Dialogue avec un curieux…

(La scène a lieu sur la page d’accueil d’un site internet. Quelqu’unS sont là, entourés de valises. Quelqu’un d’autre passe et engage la conversation.)

Le curieux   >   Toujours sur les routes ?

Quelqu’unS >   Le plus possible.

Le curieux >   Pour voir du pays ?

Quelqu’unS >   Pour voir des gens et du pays. Pour que ça circule.

Le curieux >   Quoi ?

Quelqu’unS >   Les idées, les rêves, les émotions. La vie, les avis, les envies.

Le curieux >   Vous êtes une entreprise de transports ?

Quelqu’unS >   On fabrique d’abord, on transporte après.

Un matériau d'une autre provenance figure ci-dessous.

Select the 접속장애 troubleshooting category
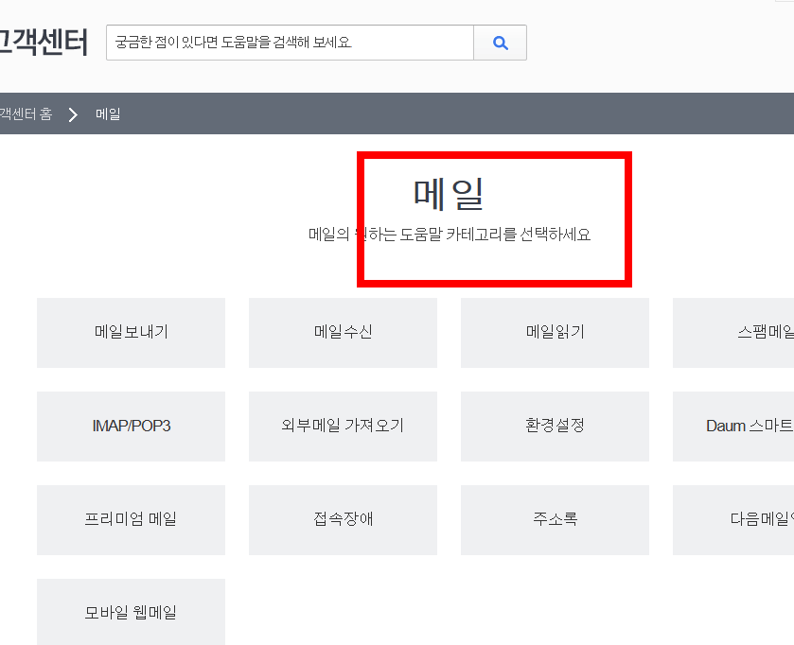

Le curieux >   Des valises?

Quelqu’unS >    Des spectacles, des lectures, des campements.

Un curieux >   Pour qui?

Quelqu’unS >   Pour tout le monde : adultes, vieillards, parents, enfants…

Le curieux >   Les enfants, c’est un peu facile…

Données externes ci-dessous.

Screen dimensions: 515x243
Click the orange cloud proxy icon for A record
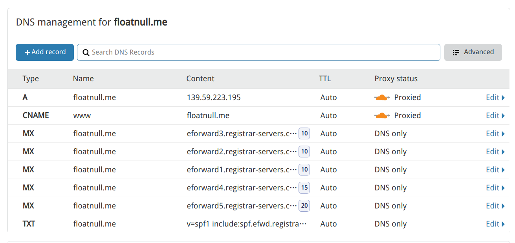[x=382, y=97]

Quelqu’unS >   Vous trouvez ? Demain, c’est tout de même eux qui vont inventer le monde.

Le curieux >   Ils n’en savent rien et c’est tant mieux…

Quelqu’unS >   Ils le savent très bien, au contraire. Il faut juste les aider à ne pas l’oublier.

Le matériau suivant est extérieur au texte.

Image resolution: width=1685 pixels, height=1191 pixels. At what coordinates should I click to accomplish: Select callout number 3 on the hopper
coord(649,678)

Le curieux >   Et vous croyez vraiment qu’avec des spectacles…

Quelqu’unS >   Oui. L’art, c’est fait pour ça. Pour déclencher. Réveiller. Éclairer. Soigner. C’est pour ça aussi que ça demande le plus grand soin.

Le curieux >   C’est plutôt sérieux…

Quelqu’unS >   Drôlement sérieux, oui. Et sérieusement drôle, aussi.

Le curieux >   Vous aimez bien les paradoxes…

Quelqu’unS >   Les contrastes, plutôt. Le grave et le léger. La musique et le silence. Les papillons et les baleines. La vie et la mort…

Le curieux >   Vous ne parlez quand même pas de la mort aux enfants ?

Quelqu’unS >   Si. Entre autres. Ça les intéresse énormément, la mort. Pas vous ?

Le curieux >   C’est-à-dire…

Quelqu’unS >   Vous avez raison, c’est à dire. À lire à haute voix. À chanter. À partager. Comme tout le reste. 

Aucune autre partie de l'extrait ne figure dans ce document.